--- begin MATERIAL FOR THIS TASK ---
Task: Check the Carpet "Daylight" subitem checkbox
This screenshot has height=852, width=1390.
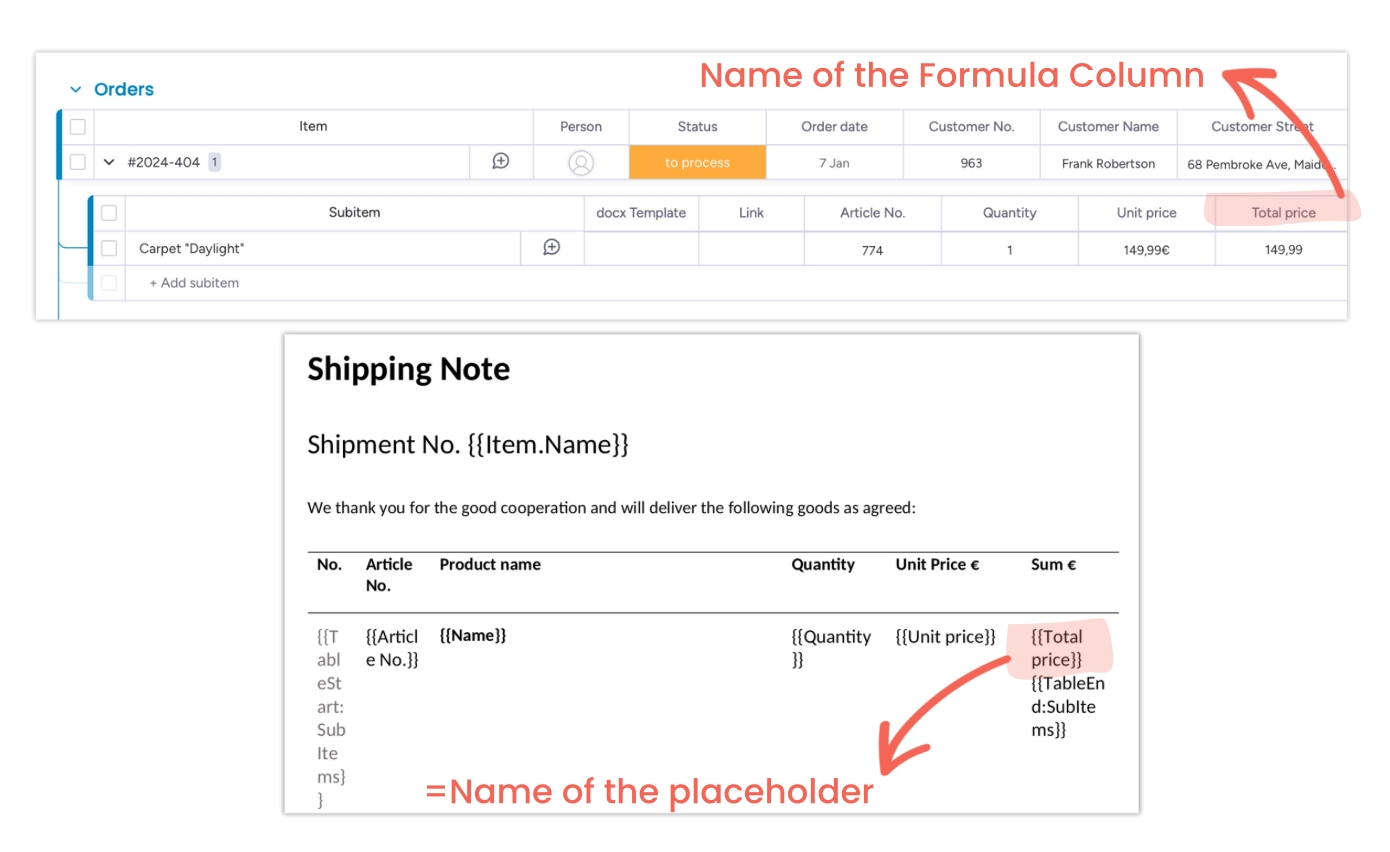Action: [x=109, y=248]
--- end MATERIAL FOR THIS TASK ---
--- begin MATERIAL FOR THIS TASK ---
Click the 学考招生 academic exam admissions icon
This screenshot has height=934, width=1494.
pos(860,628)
--- end MATERIAL FOR THIS TASK ---
▶ [WHAT YOU WILL DO]:
Write out the listing from the line containing "Task: Check the" through the line containing "Action: [x=109, y=248]", both included, with each line exactly as given. Leave the picture out of your answer.

▶ [EXPECTED ANSWER]:
Task: Check the Carpet "Daylight" subitem checkbox
This screenshot has height=852, width=1390.
Action: [x=109, y=248]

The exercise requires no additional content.